##### Source text #####
Thanks for taking the time to share your observations - very helpful, especially since you added your observations in the community college system.

Richard G. Williams, Jr. said...


I'm glad you found the links interesting. Of course, that's just the tip of the iceberg.

In regards to this comment:

"Finally, If I remember correctly I never said that home schooling was "child abuse". What I said was that teaching history along the lines that Dwyer outlines is."

This is what you wrote:

"I’ve seen up close what happens to kids who are taught to see US History as “God’s plan”. In a previous comment someone said that it reminds them of child abuse and I couldn’t agree more."

The "kids who are taught to see US History as “God’s plan” comment goes beyond any reference to Dwyer. There are many Christian scholars who may disagree with Dwyer on some of his interpretations, but still believe teaching history as "God's plan" is proper.

I'm certainly no scholar, but I see all history as ultimately working out God's plan for man. That is nothing new or unusual for orthodox Christians to believe and embrace.

Johann Van De Leeuw said...

Keep up the good work Mr. Williams! I'm with you 100%! (I'm a homeschooler myself; I wouldn't have it any other way. :)) A good friend of mine, who is a vice principal at a middle school, homeschools his children. Ask him why. Would you rather educate your children at home and invest your life in them, or send them to school where they will be exposed to other kids who drink, bring lighters to school, (ostensibly to start a fire), bring BB guns to school, etc. (Those are actual incidents that happened at the middle school my friend is a vice principal at.) I believe its quite obvious. Socialization huh? Riiiiight.
Again, great post Mr. Williams!

Johann Van De Leeuw said...

BTW, I like the cartoon at the top.

Kevin said...


I don't really get the sense that you want me to comment on this issue. If you are looking for where I stand on home schooling as a whole I can only point you to Bradley's comment, which I've already said I agree with.
##### Listed records #####
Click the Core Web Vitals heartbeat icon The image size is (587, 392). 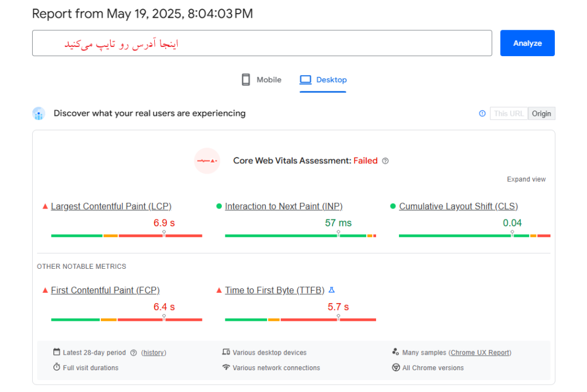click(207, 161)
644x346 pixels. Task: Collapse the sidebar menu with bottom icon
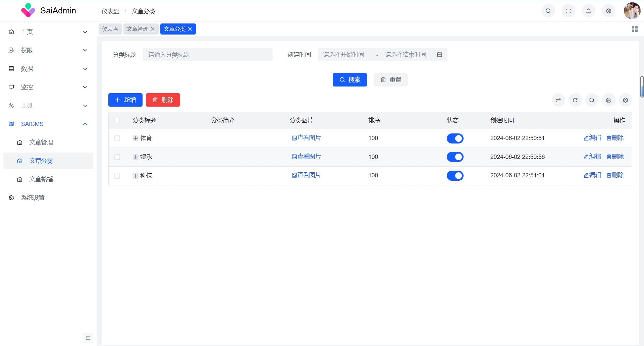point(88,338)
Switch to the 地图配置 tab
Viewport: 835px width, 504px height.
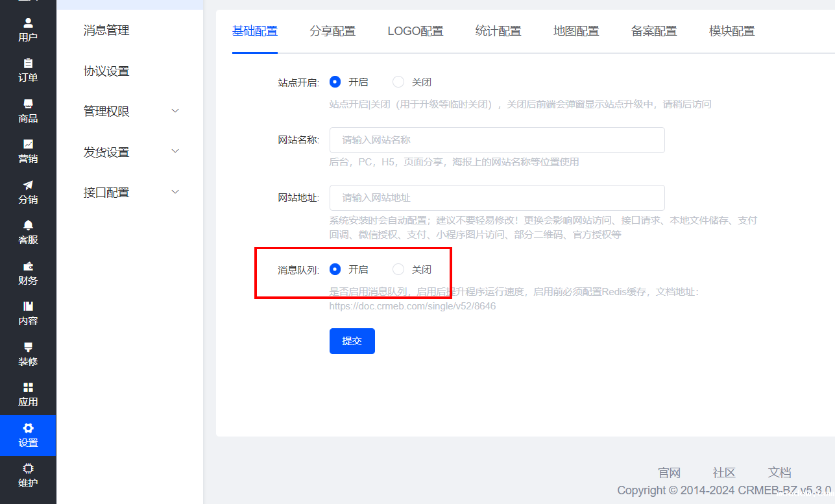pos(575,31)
#####
##### Listed records #####
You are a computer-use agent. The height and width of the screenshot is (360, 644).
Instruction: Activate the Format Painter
#####
##### Listed records #####
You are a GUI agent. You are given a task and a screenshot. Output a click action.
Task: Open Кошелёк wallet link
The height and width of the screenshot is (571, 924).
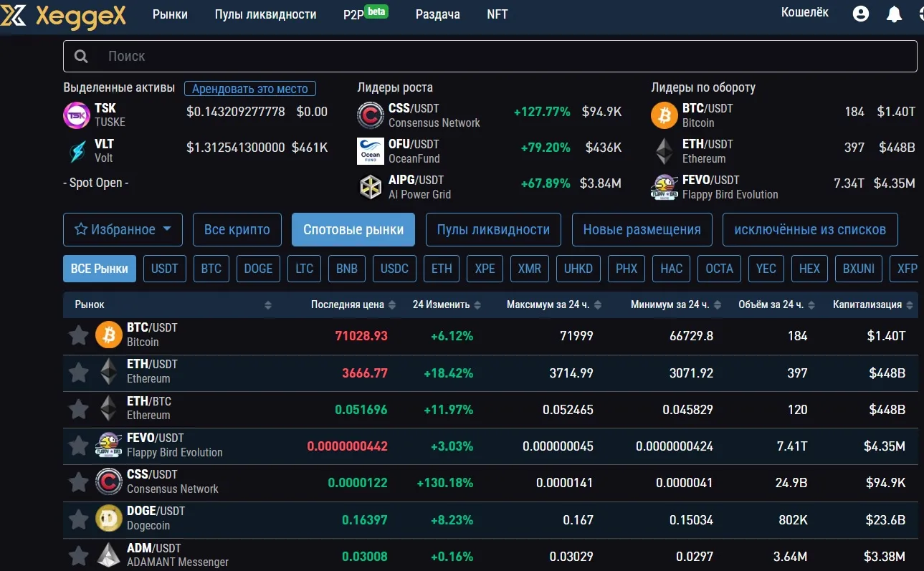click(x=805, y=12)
#####
**Requests**
a) In the homeschooling comment thread, what position does Johann Van De Leeuw's friend hold at a middle school?
b) Carry on the homeschooling comment thread, starting after its final sentence.

**Results for each task**
a) He is a vice principal.

b)
Yes, I believe that teaching history along the lines outlined by Dwyer constitutes a kind of child abuse. If you read the post and comments you will notice that I briefly explain the problem I have with this approach to teaching history, which is different from simply stating that history is the working out of God's plan. As I said in a previous comment, I am more than happy to answer your questions if you are so inclined.

Unfortunately, you seem much more interested in taking my words and using them to make your point, regardless of whether it accurately reflects my view. It looks like that is working out for you.

Richard G. Williams, Jr. said...


Please try and keep your comments non-personal. I'll edit or reject otherwise. I've had to edit one, but no serious violations yet. But I want the responses to be narrow and not directed personally toward Mr. Levin.

I understand this is an emotional issue, and it's easy to stray, but there's no need to focus on Levin - outside his comments.

Anonymous said...

Anonymous has left a new comment on your post "Is Homeschooling Child Abuse?":

Working with data from the High School and Beyond Survey from the National Center of Educational Statistics, I found that high academic achievers came from all backgrounds whether they be public, private, or homeschooled.

Although homeschooling represents a very small percentage of education in the US, it does present some complexities along income, race, region, and religion. Note that bureaucrats are concerned about the loss of public funding resulting from homeschooling. Also, note that the growth of homeschooling (around 15-20%/year) isn't significant yet because the denominator is still relatively small, but clearly it's a trend that deserves attention.

I have to echo BorderRuffian's comment because it's not a question of nice or naughty rather it's the truth.

"The problem is compounded for kids who are homeschooled early on and than (<---sigh...it must be a tough habit to break) have to adjust to a classroom like mine"

Richard G. Williams, Jr. said...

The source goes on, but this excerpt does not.